For the Big Dig, Bechtel/Parsons Brinckerhoff was chosen to provide the private-sector ``suspenders." The engineering management firm was to develop the basic design, oversee other companies completing the final design, oversee the selection of contractors, and manage and inspect the construction to be sure bid documents were followed and specifications met. As the owner's representative, Bechtel would be fully accountable for proper engineering and construction. The Massachusetts Department of Public Works was, by statute, responsible for managing Bechtel and the process. In the 1980s, however, the department had seen its personnel ranks depleted. Budget cuts in the aftermath of Proposition 2 1/2 had eliminated almost half of its engineers. For the DPW to attempt to carry the owner's responsibility on the Big Dig would have guaranteed mission failure.
A 1990 study by the investment firm Lazard-Freres considered ownership, operation, and maintenance issues in light of the weakened DPW. Lazard-Freres recommended that the Massachusetts Turnpike Authority, the Port Authority, or a combination of the two be designated the owner-operator on the Big Dig. It also recommended that construction funding come from federal and state gasoline tax sources, so toll revenues would be reserved from Day 1 for maintenance.

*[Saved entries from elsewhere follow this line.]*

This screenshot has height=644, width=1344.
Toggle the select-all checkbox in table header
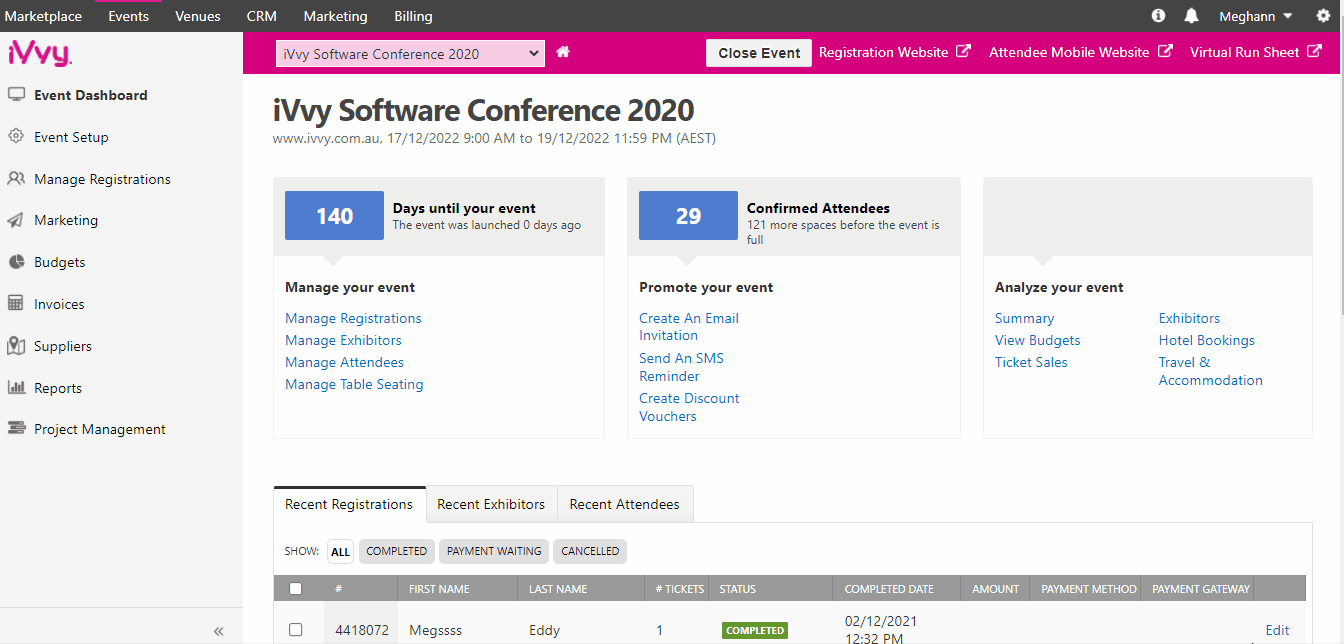295,589
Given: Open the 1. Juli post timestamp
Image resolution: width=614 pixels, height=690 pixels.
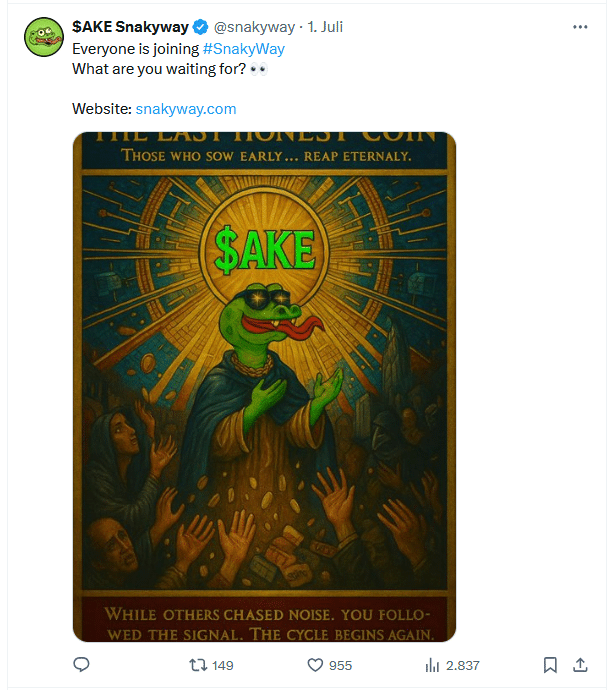Looking at the screenshot, I should (325, 27).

But when Governor William F. Weld took over responsibility for the project in 1991, a radical privatization philosophy was introduced. It placed near total faith in Bechtel, to avoid the ``waste and inefficiency" of ``overlapping bureaucracy." Public employees were called ``walruses," leading some of the best public-sector specialists to leave for private firms. No decision was made on the owner role until nearly seven years later when the Turnpike Authority was designated. The financing responsibility for construction costs was placed there, while operation and maintenance would be left to the unreliable annual appropriation process -- the opposite of the Lazard-Freres recommendation.
Almost simultaneously with the Weld privatization philosophy, in 1991, federal law changed so that what had been a 90 percent federal contribution was capped at $5.9 billion. This removed cost-control incentives from the Federal Highway Administration, and it became an advocate for expensive add-ons. The cumulative impact of the Weld philosophy and the federal shift was the substantial elimination of any competing competency center for Bechtel.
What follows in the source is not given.